EXERCISE PROMPT. Would you return every line of the listing below that has "with" in it?

MATERIAL FOR THIS TASK.
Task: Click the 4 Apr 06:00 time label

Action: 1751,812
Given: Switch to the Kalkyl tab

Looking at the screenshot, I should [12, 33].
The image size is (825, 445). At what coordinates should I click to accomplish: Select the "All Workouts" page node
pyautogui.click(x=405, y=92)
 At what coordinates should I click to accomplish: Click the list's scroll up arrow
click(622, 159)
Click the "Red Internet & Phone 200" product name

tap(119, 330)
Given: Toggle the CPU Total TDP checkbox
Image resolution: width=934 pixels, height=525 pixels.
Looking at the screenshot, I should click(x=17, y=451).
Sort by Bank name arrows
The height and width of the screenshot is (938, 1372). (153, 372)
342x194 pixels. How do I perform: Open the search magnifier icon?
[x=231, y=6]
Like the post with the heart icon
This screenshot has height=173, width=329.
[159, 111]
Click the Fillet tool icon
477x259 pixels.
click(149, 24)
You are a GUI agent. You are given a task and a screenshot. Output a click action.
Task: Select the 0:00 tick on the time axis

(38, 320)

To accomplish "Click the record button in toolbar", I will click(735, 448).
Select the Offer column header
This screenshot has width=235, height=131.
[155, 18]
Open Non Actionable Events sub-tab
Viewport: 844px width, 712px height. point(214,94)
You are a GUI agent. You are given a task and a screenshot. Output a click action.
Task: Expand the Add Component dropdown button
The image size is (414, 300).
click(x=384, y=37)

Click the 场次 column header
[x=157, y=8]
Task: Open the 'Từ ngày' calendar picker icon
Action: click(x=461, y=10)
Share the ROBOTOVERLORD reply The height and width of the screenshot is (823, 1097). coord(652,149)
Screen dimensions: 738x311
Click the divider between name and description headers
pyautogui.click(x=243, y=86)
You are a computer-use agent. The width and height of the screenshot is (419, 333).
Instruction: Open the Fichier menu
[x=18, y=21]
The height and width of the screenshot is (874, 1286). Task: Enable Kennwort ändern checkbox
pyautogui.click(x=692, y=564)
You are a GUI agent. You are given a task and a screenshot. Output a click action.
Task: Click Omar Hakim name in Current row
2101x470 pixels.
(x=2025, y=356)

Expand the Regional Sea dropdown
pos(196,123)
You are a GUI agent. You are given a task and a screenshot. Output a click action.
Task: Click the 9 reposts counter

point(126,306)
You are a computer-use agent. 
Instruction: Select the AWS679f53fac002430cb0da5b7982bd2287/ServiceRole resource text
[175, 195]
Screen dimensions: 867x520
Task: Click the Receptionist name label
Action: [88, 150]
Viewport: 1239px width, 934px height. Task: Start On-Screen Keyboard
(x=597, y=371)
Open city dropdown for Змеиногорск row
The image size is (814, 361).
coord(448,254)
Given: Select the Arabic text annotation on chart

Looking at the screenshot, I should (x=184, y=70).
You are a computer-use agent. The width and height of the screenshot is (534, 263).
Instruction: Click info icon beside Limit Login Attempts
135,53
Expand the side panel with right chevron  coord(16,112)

RESULT FOR THIS TASK.
Like the post with the heart icon
Expand the side panel with right chevron  coord(16,112)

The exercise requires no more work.